- Given text:
========

GONE consists of a set of binaries and a bash script that runs them in order. As the as the script assumes it’s always running from the directory where you put GONE and always writes the output files into the same directory, the easiest way to handle it is to duplicate the entire GONE directory for every run. This also duplicates the INPUT_PARAMETERS_FILE
file that one would modify to change settings. Then, invoking GONE with default settings would be as simple as opening a terminal, moving to the working directory and running the script, feeding it the base name of the Plink file:
./script_GONE.sh pop_constant
Thus, we write a prep script like this that copies the entire folder, puts the data into it, and then runs GONE:
#!/bin/bash ## Gone needs all the content of the operating system-specific subfolder to be copied ## into a working directory to run from. Therefore we create the "gone" directory ## and copy in the Linux version of the software from the tools directory. mkdir gone cd gone cp -r ../tools/GONE/Linux/* . ## Loop over all the cases and invoke the GONE runscript. Again, because GONE ## needs the data to be in the same directory, we copy the data files into the ## working directory. for CASE in pop_constant pop_recent pop_ancient pop_migration pop_increase; do cp ../simulation/${CASE}.* . ./script_GONE.sh ${CASE} done
GONE puts its output files (named with the prefixes Output_Ne_
, Output_d2_
and OUTPUT_
followed by the base name of the input files) in the same directory. The most interesting is Output_Ne_
which contains the estimates and the all caps OUTPUT_
file that contains logging information about the run.
Estimates look like this:
Ne averages over 40 independent estimates. Generation Geometric_mean 1 1616.29 2 1616.29 3 1616.29 4 1616.29 5 1291.22 6 1221.75 7 1194.16 8 1157.95 ...
And the log looks like this:
TOTAL NUMBER OF SNPs 10000 HARDY-WEINBERG DEVIATION -0.009012 Hardy-Weinberg deviation (sample) -0.003987 Hardy-Weinberg deviation (population) CHROMOSOME 1 NIND(real sample)=100 NSNP=2000 NSNP_calculations=2000 NSNP_+2alleles=0 NSNP_zeroes=0 NSNP_monomorphic=0 NIND_corrected=100.000000 freq_MAF=0.005000 F_dev_HW (sample)=-0.009017 F_dev_HW (pop)=-0.003992 Genetic distances available in map file ...
I will now discuss a couple of issues I ran into. Note, this should not be construed as any kind of criticism of the programs or their authors. Everyone is responsible for their own inability to properly read manuals; I just leave them here in case they are helpful to someone else.

========

- Data for review:

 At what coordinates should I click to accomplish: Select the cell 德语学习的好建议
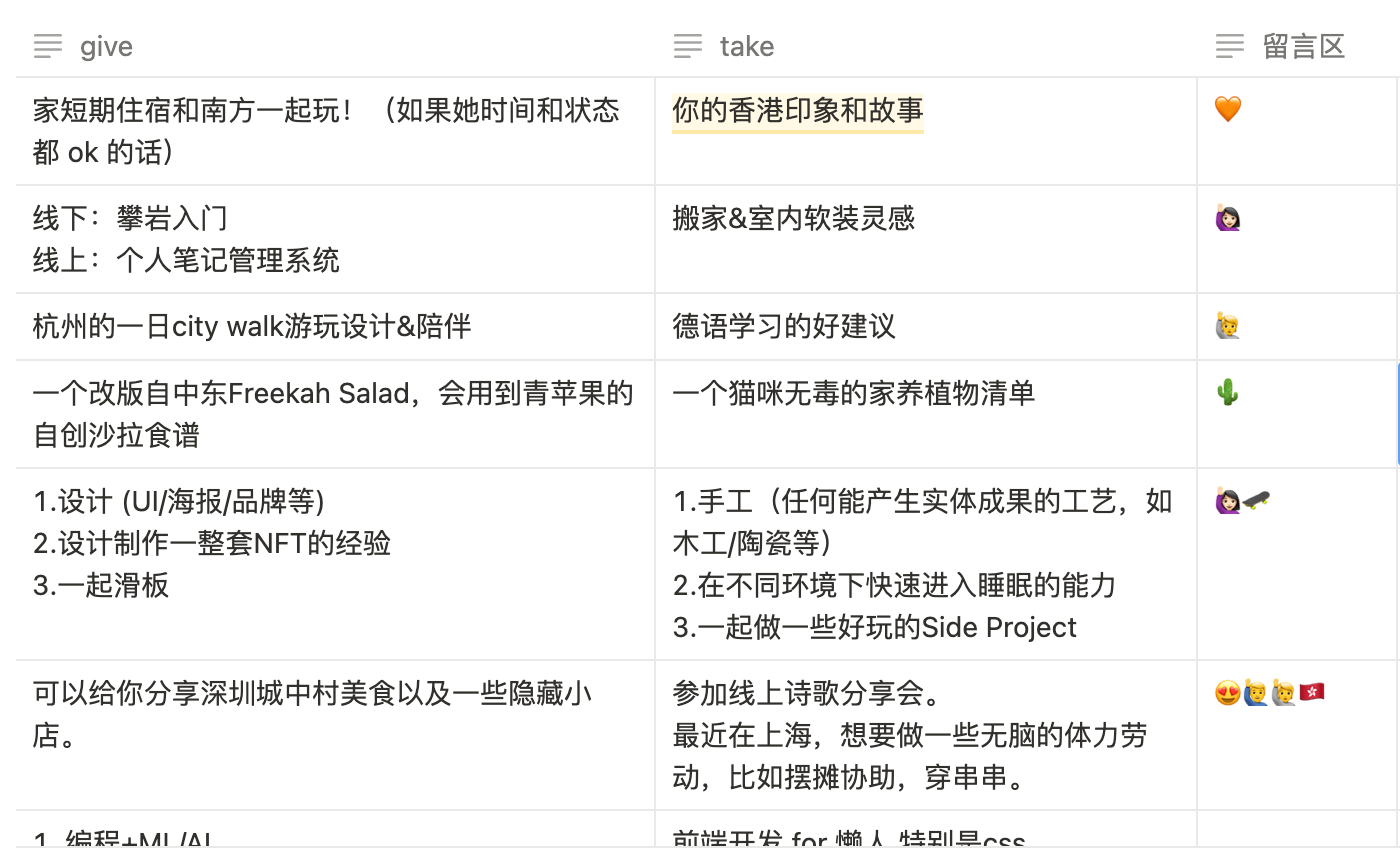pos(926,327)
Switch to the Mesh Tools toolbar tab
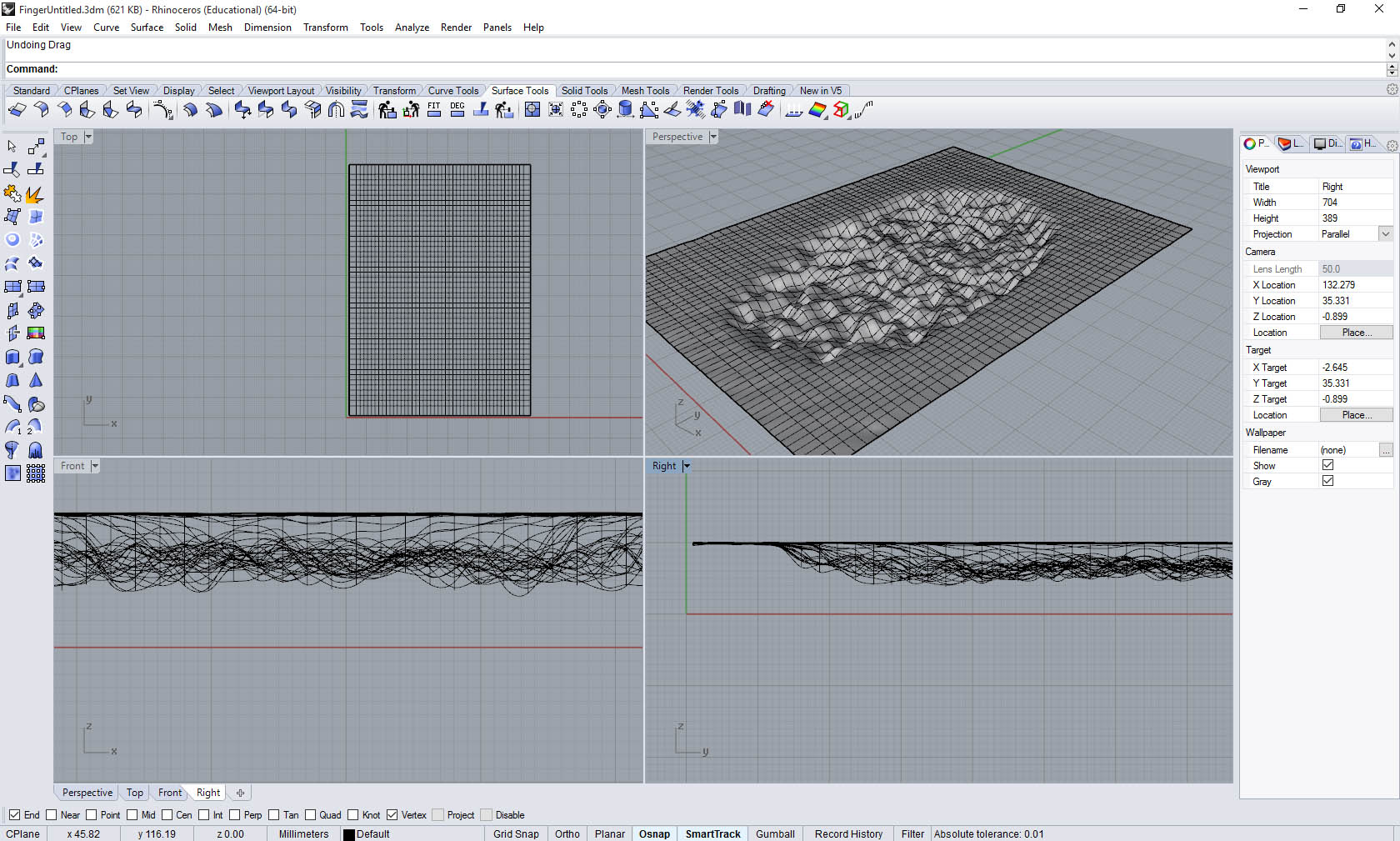 (645, 91)
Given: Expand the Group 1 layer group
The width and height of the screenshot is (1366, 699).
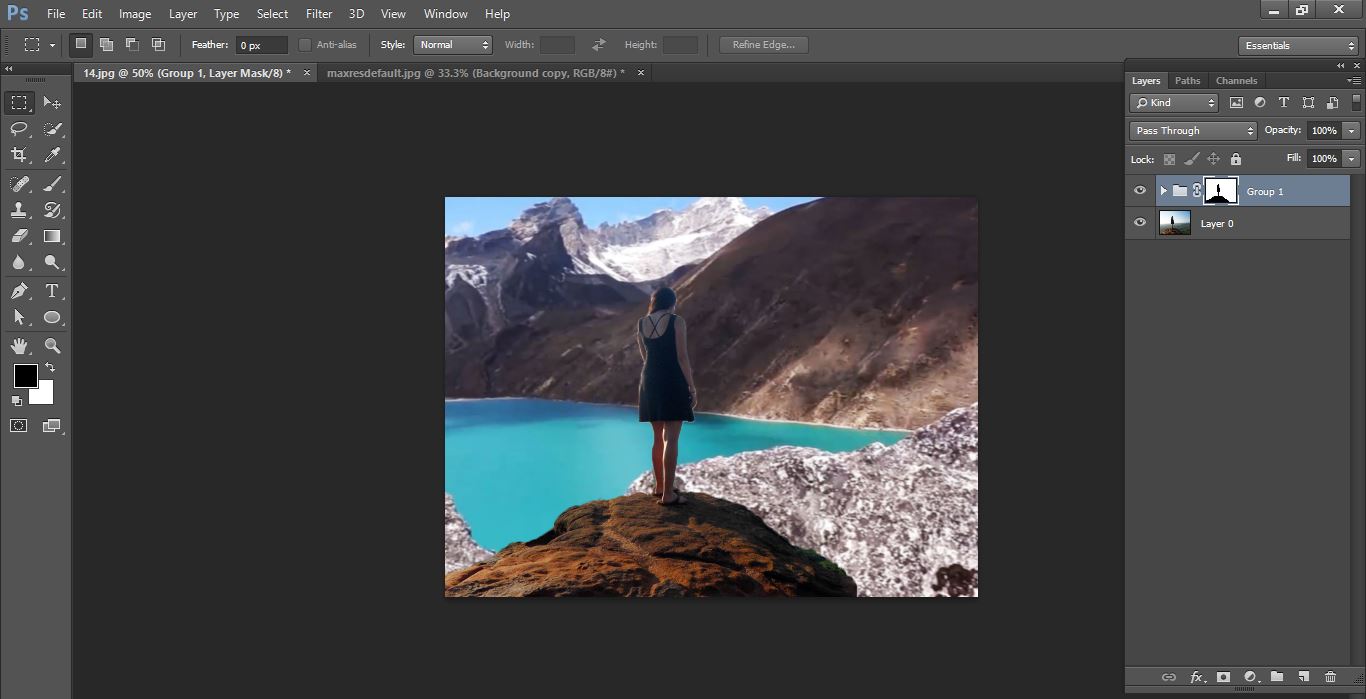Looking at the screenshot, I should click(x=1162, y=190).
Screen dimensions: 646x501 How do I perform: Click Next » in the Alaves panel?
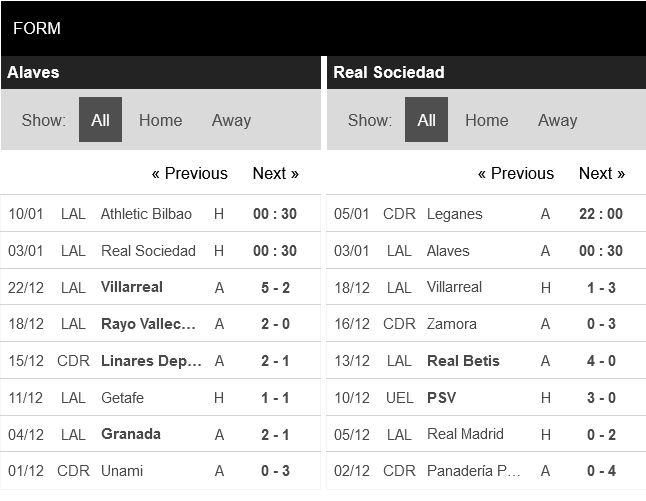point(275,173)
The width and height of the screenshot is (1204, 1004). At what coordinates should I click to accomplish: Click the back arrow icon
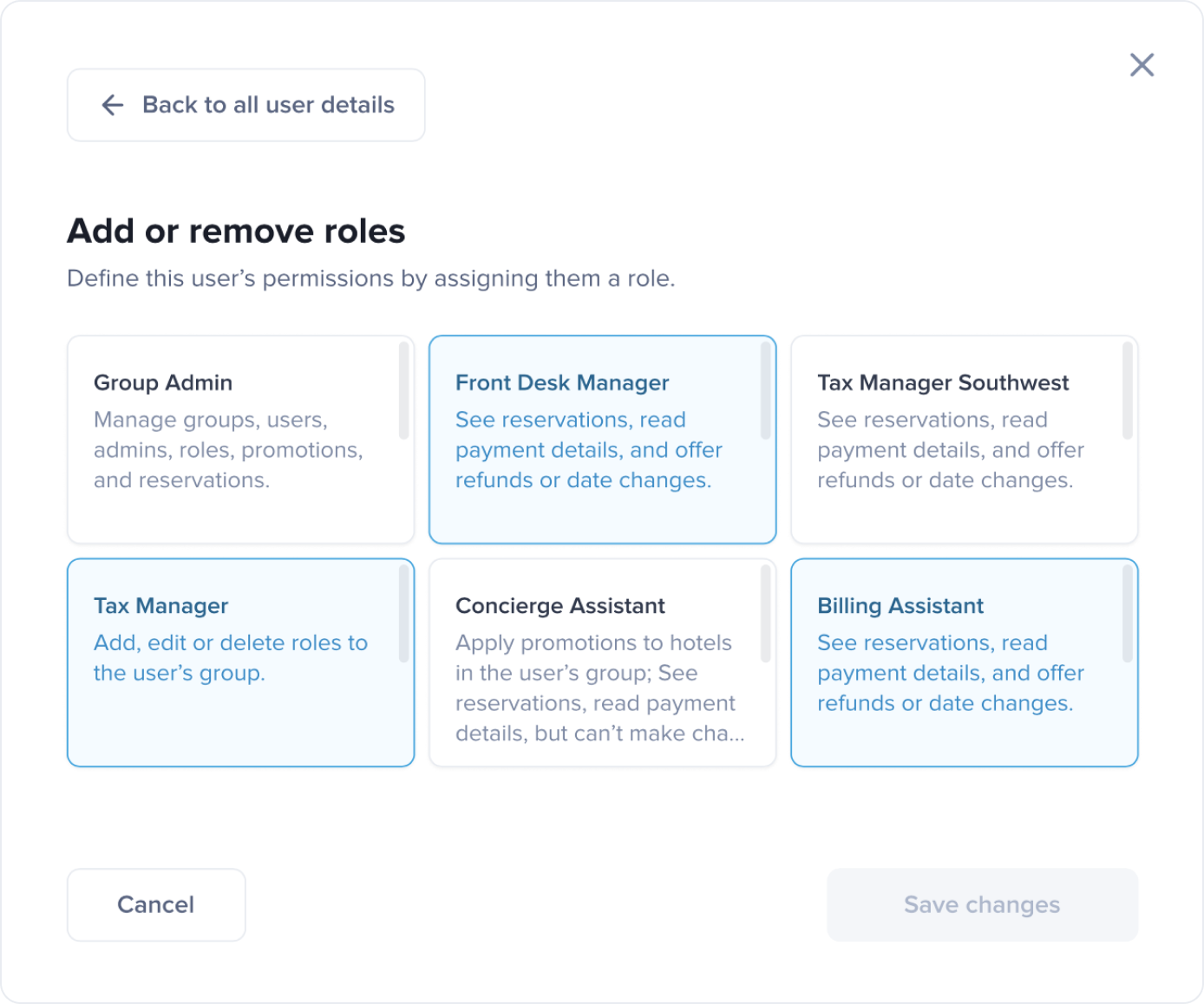(x=113, y=105)
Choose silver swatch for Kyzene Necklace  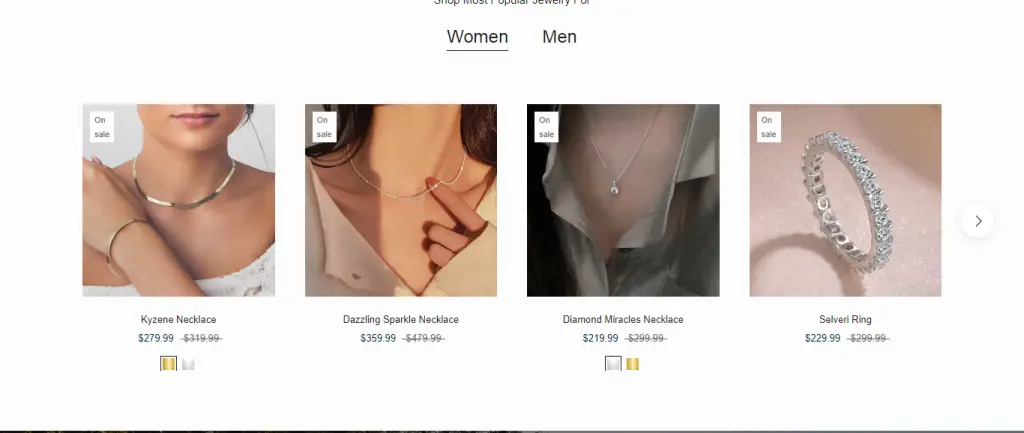click(x=188, y=364)
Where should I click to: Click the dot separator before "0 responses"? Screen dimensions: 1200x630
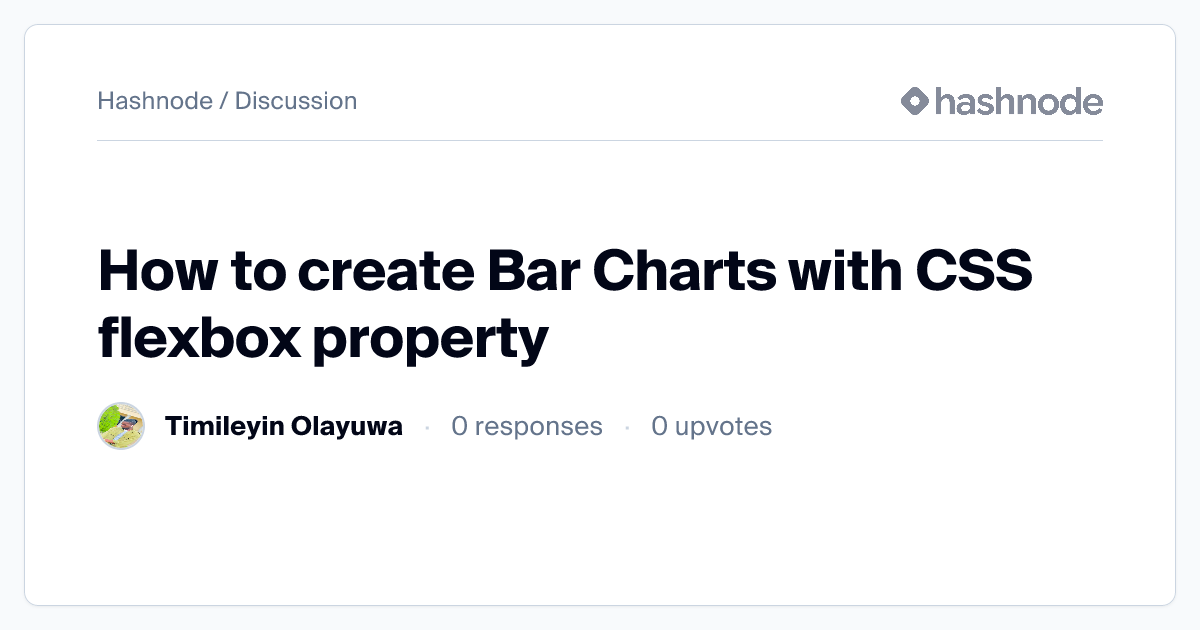click(427, 427)
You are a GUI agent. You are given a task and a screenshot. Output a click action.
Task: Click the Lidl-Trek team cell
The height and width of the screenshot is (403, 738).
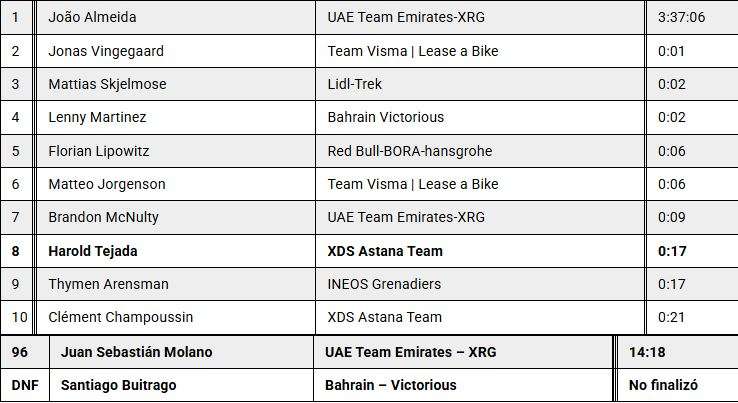coord(355,84)
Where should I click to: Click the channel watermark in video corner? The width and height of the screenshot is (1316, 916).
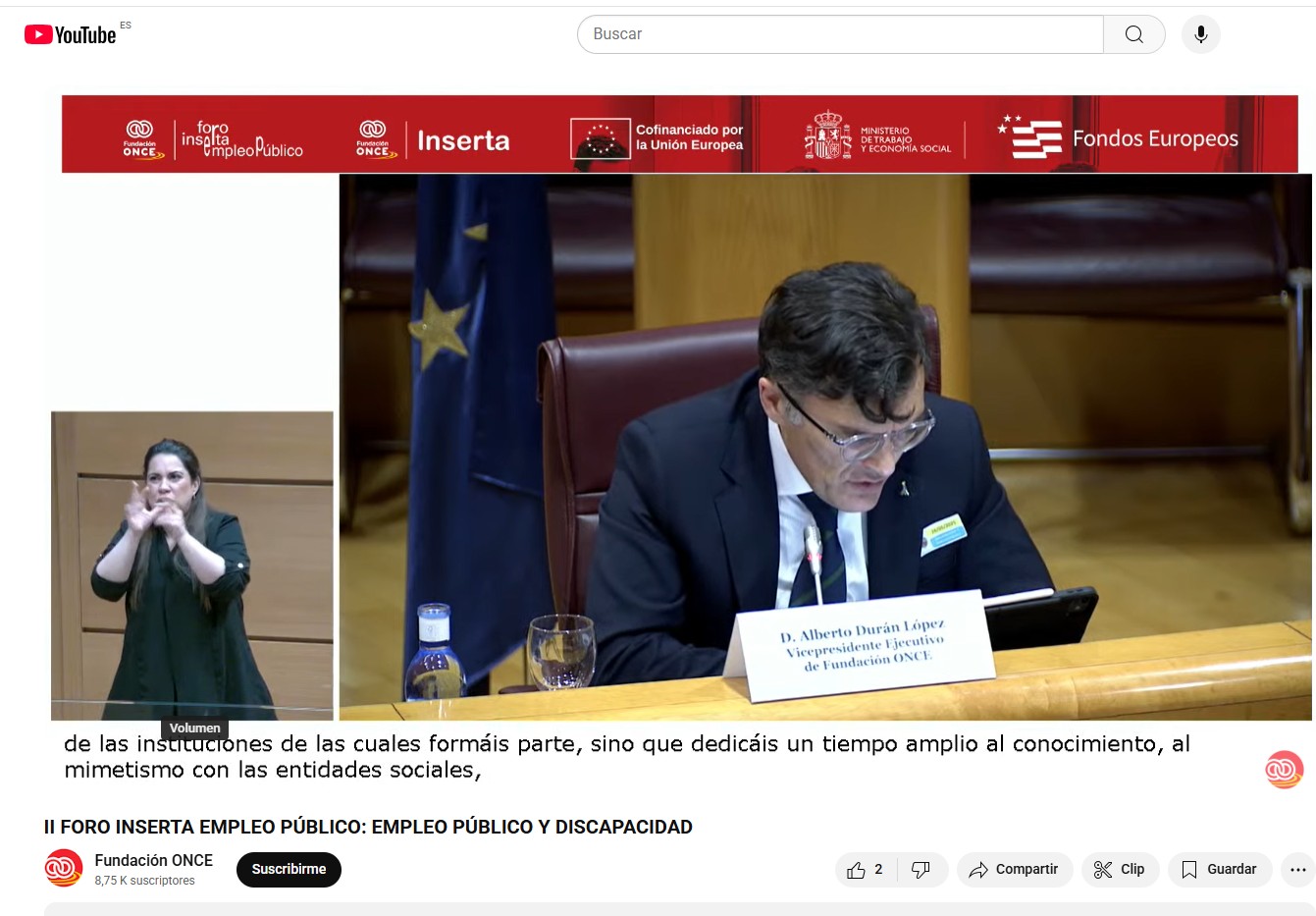[1284, 770]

========

- Tasks to perform:
(A) In the passage on running GONE, translate this sentence into German: "Note, this should not be construed as any kind of criticism of the programs or their authors."
(B) According to the passage on running GONE, what does GONE consist of?
(C) List every case name that the prep script in the passage on running GONE loops over.

- Results:
(A) Beachten Sie, dass dies in keiner Weise als Kritik an den Programmen oder ihren Autoren verstanden werden sollte.

(B) A set of binaries and a bash script that runs them in order.

(C) pop_constant, pop_recent, pop_ancient, pop_migration, pop_increase